HEROÍSMO

He aquí el Cordero de Dios. Juan 1:29.

Una noche, en el Jardín del Getsemaní se cortó la comunicación entre Jesús y su Padre, y entre Jesús y el hombre. Esa misma noche, el Maestro cesó su cátedra. El tiempo de hablar había pasado. Había llegado la hora del Cordero, el tiempo de callar. Y “el Cordero de Dios que quita el pecado del mundo” caminó mansamente hacia la muerte escoltado por sus enemigos. Se cumplía el dicho del Bautista.

¿Por qué aquel domador de tormentas, espanto de los demonios y saqueador del sepulcro se entregó a sus enemigos? ¿Por qué se comportó como la más indefensa de las criaturas de los rebaños hebreos?

Los corderos mueren en silencio. Son mansos, dóciles y leales a su pastor, y cuando llega la hora del sacrificio se someten sin resistencia. Dios los eligió para representar a su Hijo encarnado, quien vino a la tierra con la misión de morir, “para destruir por medio de la muerte al que tenía el imperio de la muerte” (Heb. 2:14). Los corderos para el sacrificio no debían tener defecto, porque representaban al Enviado de Dios a morir por el hombre, y él sería sin defecto.

Así, el Dios y Hombre caminó por la tierra sin pecado alguno (Heb. 4:15). El diablo lo acosó sin piedad, y un día se jugó su última carta, lo torturó y lo probó en la cruz, el supremo espanto de los hombres. Vació su arsenal sobre él: la injusticia, la parodia y la crucifixión. Lo torturó, le negó el agua en su agonía. Jesús callaba, como callan los corderos. El profeta había dicho: “Como cordero fue llevado al matadero” (Isa. 53:7).

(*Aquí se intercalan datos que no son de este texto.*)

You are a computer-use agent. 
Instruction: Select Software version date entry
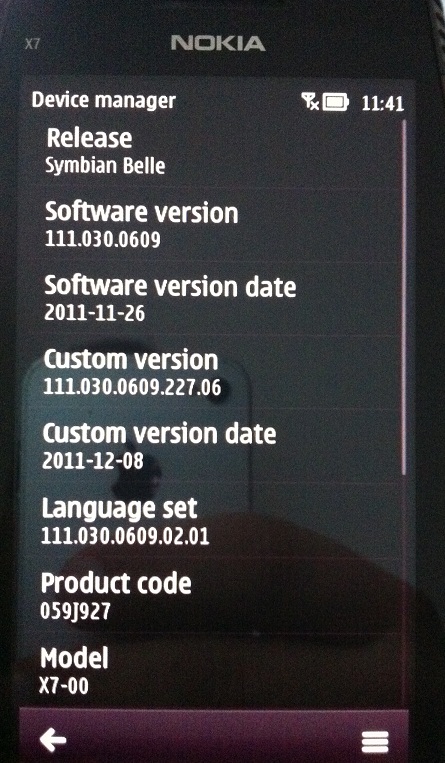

Una palabra en su defensa y nuestra ruina se confirmaba. Hablar en su favor implicaba dejarnos al filo del abismo. Por eso guardó silencio, y se hundió en un abismo de insondable soledad, la alienación de su Padre. Él ahí estaba, pero Jesús no lo percibía. Desde el Getsemaní su Padre no le hablaba. Así debía morir, como han de morir los perdidos, sin auxilio divino. Jesús no estaba sufriendo la muerte piadosa que ahora les ocurre a los hombres. No, sufría el castigo del pecado, porque “la paga del pecado es muerte” (Rom. 6:23). Y clamando a gran voz: “Consumado es” (S. Juan 19:30), entregó el espíritu a su Padre. El Cordero de Dios había quitado “el pecado del mundo” (Juan 1:29).